Asal kata bengberokan tidak jelas asal-usulnya. ada pendapat yang menyatakan bahwa bengberokan berasal dari kata barokah yang berarti berkah. Ada pula pendapat bahwa kata berokan berasal dari kata "barokahan" yang berarti keselamatan. Namun pendapat-pendapat tersebut hanya dianggap pendapat kirata yang berkembang di sekitar masyarakat (kirata artinya dikira-kira namun tampak nyata) yaitu sebuah gejala yang umum terjadi di dalam penamaan jenis seni rakyat atau penamaan sebuah daerah. akan tetapi, yang jelas wujud bengberokan tersebut, seperti juga bangbarongan adalah gambaran wujud mahluk dari dunia gaib. Ini dilukiskan dengan kedok yang dibuat dari kayu. Bentuknya mirip buaya atau ular, wajahnya berwarna merah dengan mata besar menyala. Mulutnya dapat dibuka dan ditutup sehingga mengeluarkan bunyi plak-plok. Tangan kanan si pemain memainkan kepala bengberokan, sedang tangan kiri menggerakkan ekor bengberokan tersebut. Pada mulut pemain tersebut terpasang suatu alat sebagai media suaranya yaitu semacam klep yang ditiup. Ketika bengberokan tersebut bersuara, suaranya meniru suara ular dengan meniup alat tiup yang menghasilkan suara mendecit. Bentuk bengberokan dekat dengan bentuk-bentuk mitis totemistik dari binatang seperti buaya, wajah raksasa, naga,dll. Hal ini menunjukkan adanya adaptasi budaya dalam kesenian tersebut.

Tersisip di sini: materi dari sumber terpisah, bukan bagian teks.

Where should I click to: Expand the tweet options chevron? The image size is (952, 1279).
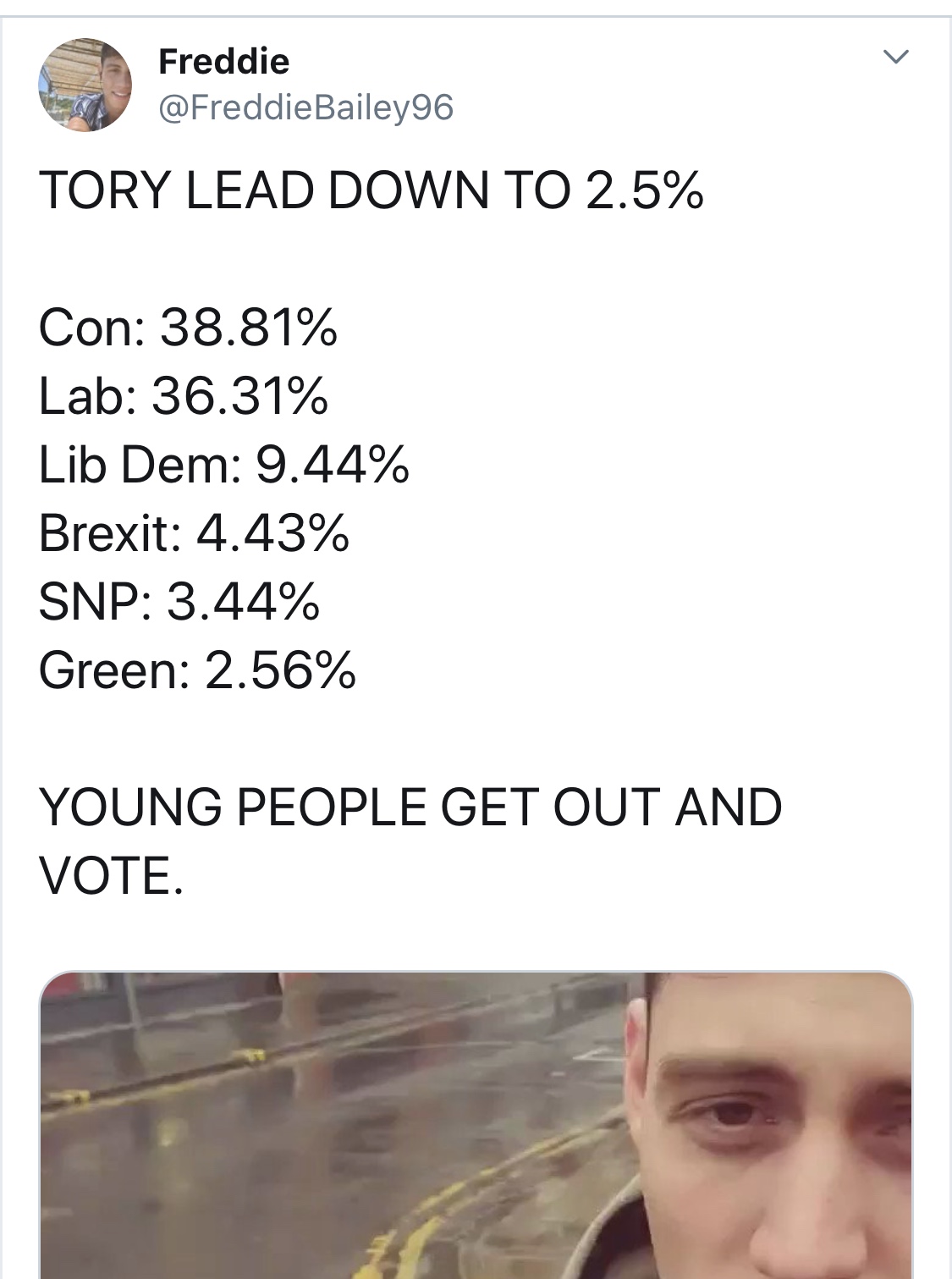[895, 58]
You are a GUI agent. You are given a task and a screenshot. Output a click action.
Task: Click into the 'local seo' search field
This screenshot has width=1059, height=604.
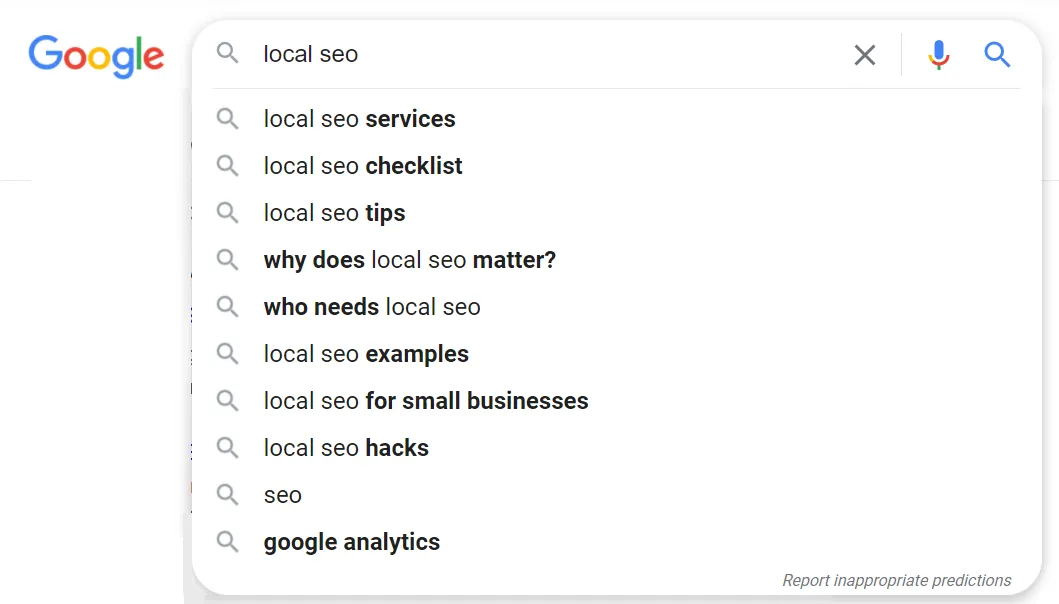click(540, 54)
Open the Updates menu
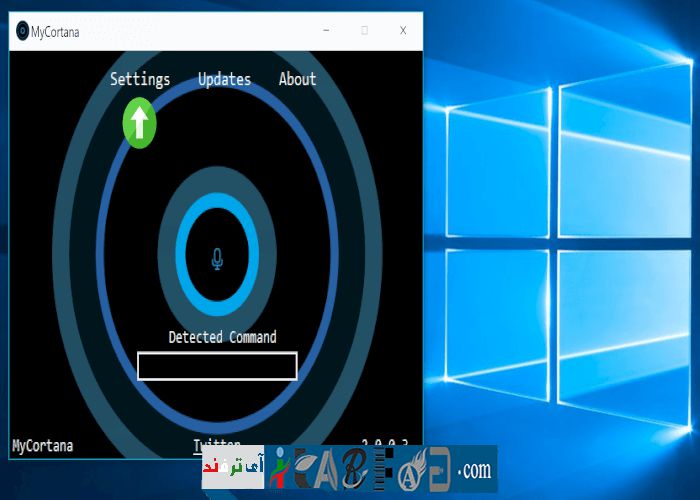 224,80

Tubuh bengberokan, seperti juga bangbarongan dibuat dari karung goni sehingga dapat menutupi seluruh tubuh pemain dan memberikan kesan tubuh yang besar. Tubuh dari karung ini kemudian disambung dengan kayu yang dibuat mirip dengan ekor berwarna belang-belang merah putih yang dibentuk lancip. Jika dilihat sepintas, ekor runcing ini mirip ekor ikan cucut. Bengberokan biasanya dimainkan secara bergantian.
pertunjukannya dimulai dengan upacara atau ritual yang dilaksanakan di suatu tempat yang telah dipersiapkan. lengkap dengan sesajen, kemenyan, pedupaan, tumpeng dan padi dua geugeus (ikat). Tumpeng dan padi hanya diperuntukkan bagi para penggarap pemain bengberokan sebagai upah. Bengberokan dimainkan juga pada upacara Ngunjung Buyut, sebuah upacara untuk menghormati arwah leluhur di pekuburan desa-desa tertentu. Setelah itu dilakukan tetalu dan kidung yang dilantunkan dalam bahasa Indramayu atau Cirebon, dilanjutkan dengan tarian Berokan yang lambat, perlahan-lahan untuk kemudian menjadi naik turun dan bergairah. Pertunjukan Berokan akan lebih menarik lagi, jika dimainkan di atas pecahan kaca (beling) dan menari-nari di atas bara api. Tetabuhan tetalu dan kidung ini sengaja dipersiapkan agar anak-anak kampung tertarik dan ingin menyaksikan jalannya upacara karena selain sebagai penonton mereka juga merupakan bagian dari pertunjukan itu sekaligus sebagai pemeran. Lagu pembukaan disusul dengan lagu Doblang (nama lagu yang meniru suara kendang dan terbang) yang disambung dengan lagu Kidung, Lagu ini merupakan penghormatan terhadap para leluhur si anak yang akan diobati. Apabila pertunjukan Berokan dikaitkan dengan upacara tertentu, biasanya dilakukan Kirab Sawan, yakni upacara penyembuhan atau untuk keselamatan dan keberkahan. Kirab Sawan dilakukan setelah sesajen dan persyaratan lainnya lengkap. Pada umumnya para pemain bengberokan adalah laki-laki. Untuk melibatkan penonton, Berokan digerak-gerakan dengan lincah, kedoknya dimainkan seakan-akan mau mengigit penonton. Efek spontanitas ketakutan penonton (terutama anak-anak) dimanfaatkan oleh pemain Berokan untuk semakin garang dan menghibur.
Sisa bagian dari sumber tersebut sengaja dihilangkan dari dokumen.